Costuma-se imaginar que correr mais rápido significa empurrar mais forte contra o solo. Pesquisas recentes em biomecânica mostram outra coisa. Em velocistas de nível mundial, a velocidade máxima está relacionada a um tempo de contato com o solo inferior a 0,09 segundos, com forças verticais da ordem de três a cinco vezes o peso do corpo.

Os trabalhos de Weyand et al. (Journal of Applied Physiology, 2010) estabeleceram que o limite de velocidade não vem da força máxima das pernas, mas da rapidez de aplicação dessa força durante um tempo de contato extremamente curto. Aqui, atinge-se um gargalo neuromuscular: o sistema nervoso não consegue recrutar as fibras musculares muito mais rápido.

Os melhores velocistas alcançam uma velocidade horizontal próxima de 12,2 a 12,4 m/s. Para explorar em detalhes a velocidade máxima do corpo humano, é preciso entender que as margens de progresso futuras se concentrarão em ajustes mínimos do tempo de contato e da fase de balanço da perna livre, não em um salto espetacular de potência bruta.

Pesquisadora em biomecânica analisando dados de velocidade humana em uma tela em um laboratório de ciências do esporte universitário

Velocidade máxima em corrida: recorde e margem de progresso

O recorde de Usain Bolt permanece a referência absoluta do sprint humano. Sua velocidade máxima foi medida entre o 60º e o 80º metro de sua corrida, onde a aceleração cede lugar à manutenção da velocidade máxima.

O que impressiona ao observar a evolução dos recordes dos 100 metros ao longo de várias décadas é a desaceleração dos ganhos. Agora se conquista centésimos de segundo, não décimos. Vários biomecanicistas estimam que a margem de progresso do recorde mundial se tornou muito baixa, da ordem de alguns centésimos no melhor dos casos.

Por que esse teto? Os fatores limitantes se acumulam:

  • O tempo de contato com o solo não pode descer abaixo de um limite fisiológico sem que o pé perca toda a capacidade de transmitir a força ao solo.
  • A fase de “swing” (retorno da perna livre para frente) é restringida pelo comprimento dos segmentos ósseos e pela velocidade de contração dos flexores do quadril.
  • A rigidez tendinosa, especialmente do tendão de Aquiles, desempenha um papel de mola cuja elasticidade tem um limite mecânico.

Portanto, não se fala de um muro absoluto, mas de um rendimento decrescente onde cada ganho exige uma otimização desproporcional.

Aceleração e força G: o que o corpo suporta fora da corrida

A velocidade bruta, em si, não representa nenhum problema para o corpo humano. Os astronautas da ISS orbitam a quase 28 000 km/h sem sentir o menor desconforto. O que machuca ou mata não é a velocidade, mas a mudança de velocidade: a aceleração ou a desaceleração.

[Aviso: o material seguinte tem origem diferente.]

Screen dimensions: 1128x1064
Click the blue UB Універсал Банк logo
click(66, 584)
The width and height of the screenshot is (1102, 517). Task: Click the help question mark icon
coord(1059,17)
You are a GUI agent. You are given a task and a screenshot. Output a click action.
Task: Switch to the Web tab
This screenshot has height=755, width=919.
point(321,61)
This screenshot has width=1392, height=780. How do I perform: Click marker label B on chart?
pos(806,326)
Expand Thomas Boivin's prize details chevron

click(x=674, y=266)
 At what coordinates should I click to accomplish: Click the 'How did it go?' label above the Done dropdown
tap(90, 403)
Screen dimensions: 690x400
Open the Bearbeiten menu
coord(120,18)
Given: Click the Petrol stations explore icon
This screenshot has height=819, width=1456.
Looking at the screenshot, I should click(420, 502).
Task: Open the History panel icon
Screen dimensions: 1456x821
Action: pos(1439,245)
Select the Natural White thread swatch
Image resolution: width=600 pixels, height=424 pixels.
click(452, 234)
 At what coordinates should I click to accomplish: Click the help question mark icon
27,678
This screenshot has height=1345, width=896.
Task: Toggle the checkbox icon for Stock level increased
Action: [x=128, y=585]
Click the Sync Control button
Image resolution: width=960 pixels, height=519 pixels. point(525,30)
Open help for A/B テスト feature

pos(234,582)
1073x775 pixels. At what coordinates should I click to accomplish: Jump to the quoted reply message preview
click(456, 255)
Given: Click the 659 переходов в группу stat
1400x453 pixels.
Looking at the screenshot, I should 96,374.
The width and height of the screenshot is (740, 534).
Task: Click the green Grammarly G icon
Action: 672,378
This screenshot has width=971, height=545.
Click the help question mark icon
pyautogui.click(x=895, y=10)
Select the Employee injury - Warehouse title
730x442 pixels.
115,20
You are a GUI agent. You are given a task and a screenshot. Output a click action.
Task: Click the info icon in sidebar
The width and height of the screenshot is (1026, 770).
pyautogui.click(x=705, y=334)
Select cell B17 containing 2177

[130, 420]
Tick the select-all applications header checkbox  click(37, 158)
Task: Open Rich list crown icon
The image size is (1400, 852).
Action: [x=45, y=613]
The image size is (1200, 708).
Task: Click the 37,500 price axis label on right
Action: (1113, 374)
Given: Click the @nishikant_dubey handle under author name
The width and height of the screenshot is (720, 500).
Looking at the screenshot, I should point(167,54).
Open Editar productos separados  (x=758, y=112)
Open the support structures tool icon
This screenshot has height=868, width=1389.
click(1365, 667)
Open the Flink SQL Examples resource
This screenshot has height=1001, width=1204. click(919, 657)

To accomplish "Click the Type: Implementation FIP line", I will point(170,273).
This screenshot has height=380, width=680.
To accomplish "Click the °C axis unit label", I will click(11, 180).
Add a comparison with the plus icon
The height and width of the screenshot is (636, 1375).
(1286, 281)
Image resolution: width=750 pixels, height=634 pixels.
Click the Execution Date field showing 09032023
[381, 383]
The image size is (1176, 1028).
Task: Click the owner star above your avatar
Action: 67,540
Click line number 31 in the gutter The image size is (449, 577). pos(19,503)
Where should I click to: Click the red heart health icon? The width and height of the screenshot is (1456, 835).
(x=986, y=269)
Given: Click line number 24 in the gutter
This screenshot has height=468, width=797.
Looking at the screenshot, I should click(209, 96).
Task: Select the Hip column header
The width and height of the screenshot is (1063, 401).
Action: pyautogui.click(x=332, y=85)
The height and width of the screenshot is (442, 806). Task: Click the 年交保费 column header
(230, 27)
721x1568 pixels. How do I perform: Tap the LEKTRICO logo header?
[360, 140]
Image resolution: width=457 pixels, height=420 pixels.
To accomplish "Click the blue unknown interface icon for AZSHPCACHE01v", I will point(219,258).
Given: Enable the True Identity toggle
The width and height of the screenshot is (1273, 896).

Medimos essa tensão em G (múltiplos da aceleração gravitacional terrestre). Os pilotos de caça frequentemente enfrentam acelerações de vários G durante manobras apertadas. Os testes realizados na centrífuga de Johnsville, na Pensilvânia, durante a preparação do programa Apollo, permitiram estabelecer limites de tolerância humana em diferentes orientações do corpo.

A tolerância aos G depende do eixo de aplicação e da duração. Uma aceleração breve peito-costas é muito melhor suportada do que uma aceleração cabeça-pés prolongada, que provoca um véu negro e, em seguida, perda de consciência devido ao drenagem do sangue fora do cérebro.

Corredor masculino capturado em plena corrida a velocidade máxima em uma estrada costeira isolada com fundo desfocado evocando a velocidade

Desaceleração brusca: o cenário mais perigoso

Em um acidente de carro ou uma queda, é a desaceleração que causa lesões. Os órgãos internos continuam a se mover na velocidade inicial enquanto a caixa torácica para. O cérebro colide com o crânio, o fígado se rompe em seus ligamentos de suspensão.

Os relatos variam sobre o limite exato de desaceleração letal, pois depende da duração da exposição, do eixo e da proteção usada. Sabe-se que pilotos sobreviveram a picos de desaceleração muito altos por frações de segundo, enquanto acelerações moderadas, mas prolongadas, são suficientes para causar lesões graves.

Queda livre e velocidade terminal: um caso à parte

A queda livre ilustra outro aspecto da velocidade humana. Um corpo em posição ventral atinge uma velocidade terminal de cerca de 200 km/h na atmosfera padrão, freado pela resistência do ar. Em posição de cabeça para baixo, com os braços ao longo do corpo, essa velocidade aumenta significativamente devido à redução da superfície frontal.

Durante o salto em queda livre da estratosfera realizado por Felix Baumgartner em 2012, a velocidade ultrapassou Mach 1 (ou seja, mais de 1 200 km/h) devido à muito baixa densidade do ar em altitude. O corpo humano ultrapassou a barreira do som sem danos, porque a aceleração foi progressiva e a pressão dinâmica permaneceu gerenciável a essa altitude.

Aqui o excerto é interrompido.